» Source material:
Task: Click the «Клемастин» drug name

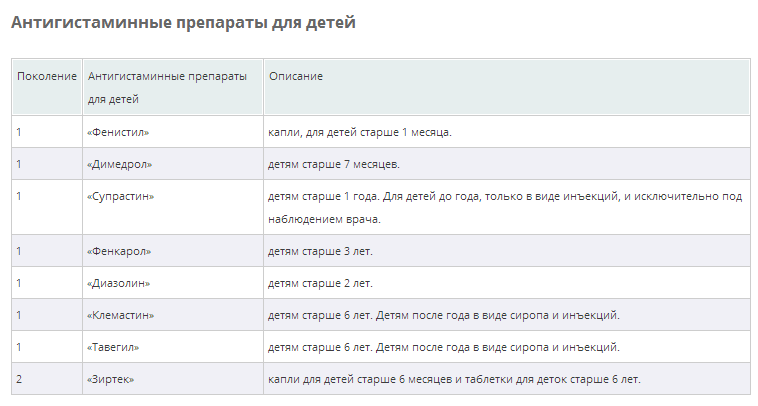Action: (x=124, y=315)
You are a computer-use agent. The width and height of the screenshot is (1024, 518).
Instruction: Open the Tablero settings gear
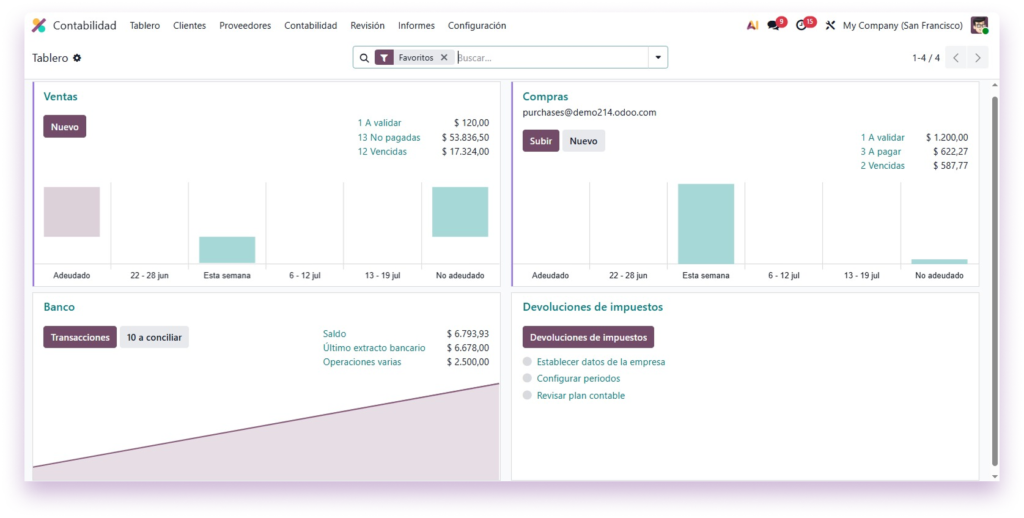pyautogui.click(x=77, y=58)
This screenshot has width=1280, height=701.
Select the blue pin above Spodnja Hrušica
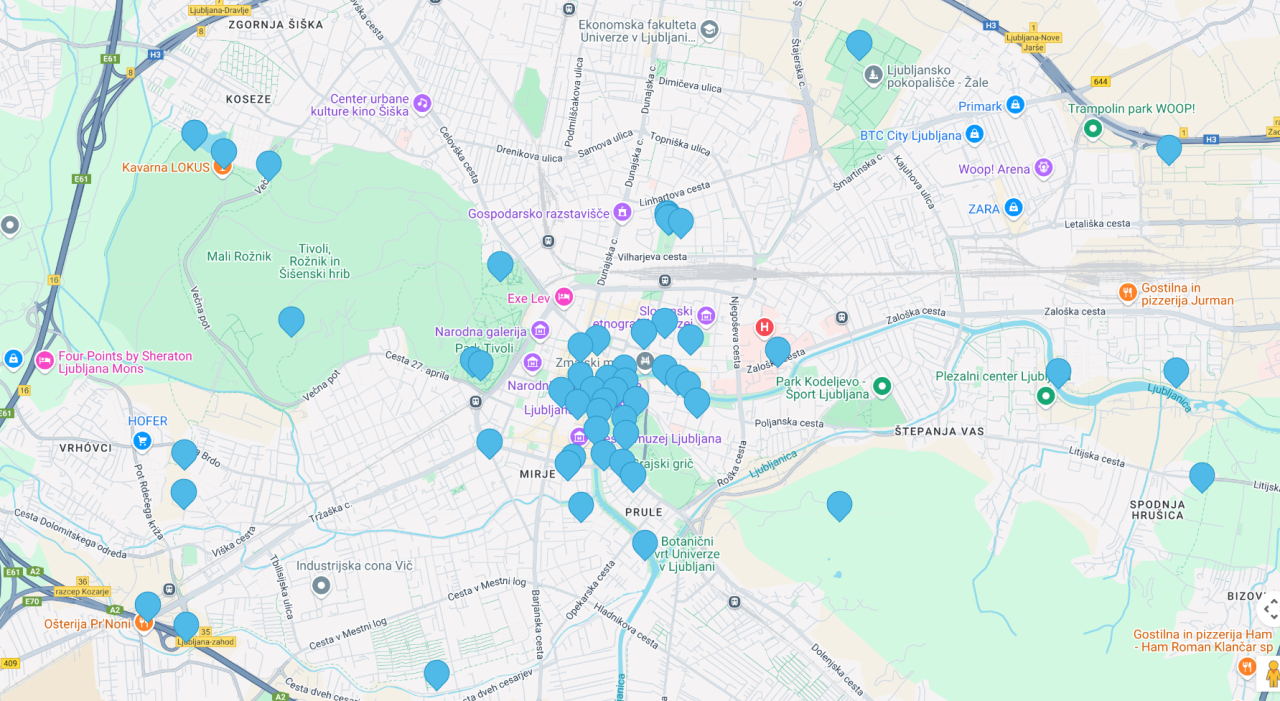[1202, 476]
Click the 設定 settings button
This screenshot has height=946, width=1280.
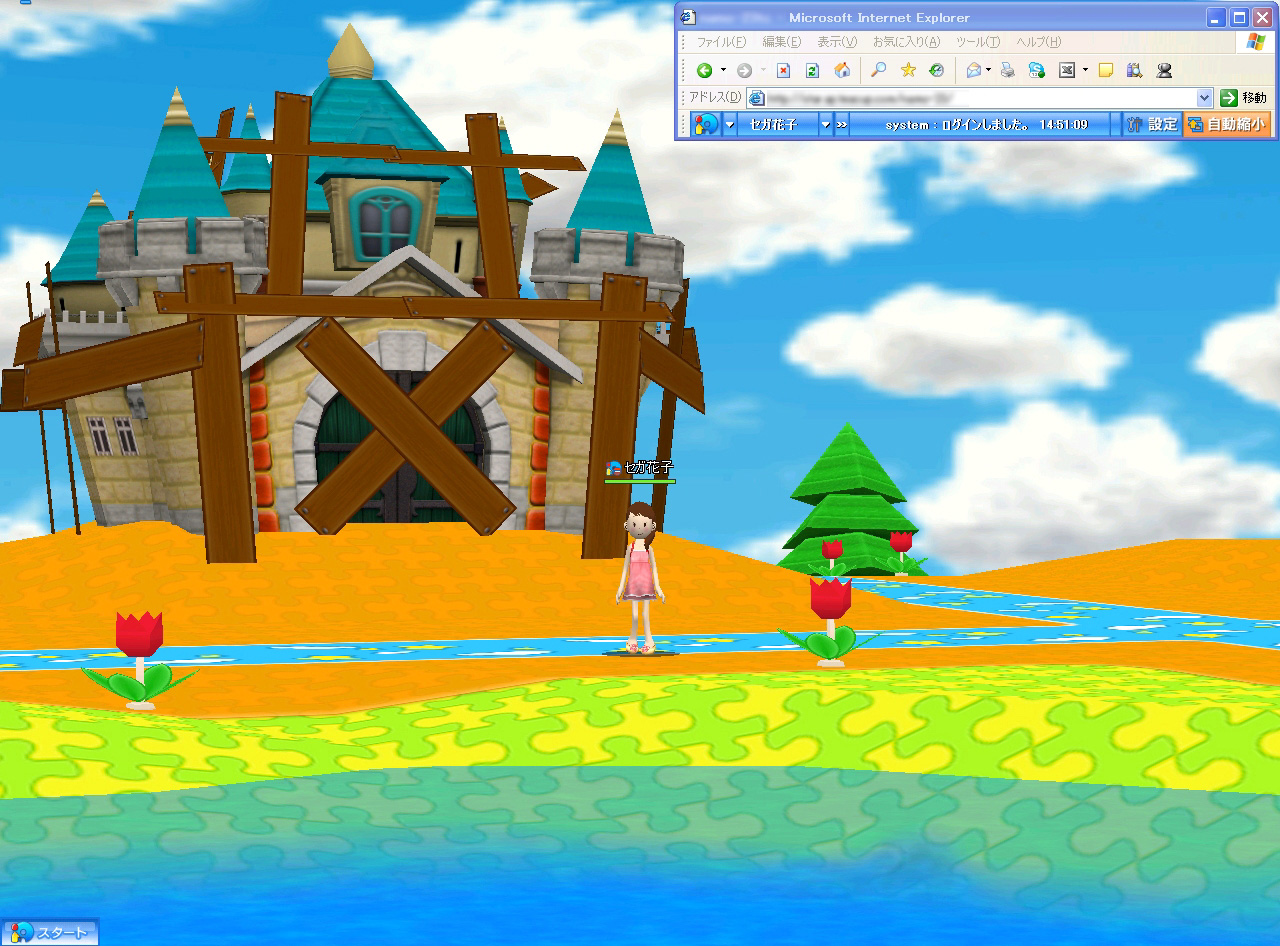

» Description of the task:
For every line of the records that has the word "height" in it, make a copy.

» Response box:
You are a computer-use agent. The width and height of the screenshot is (1024, 518).
This screenshot has width=1280, height=701.
This screenshot has height=946, width=1280.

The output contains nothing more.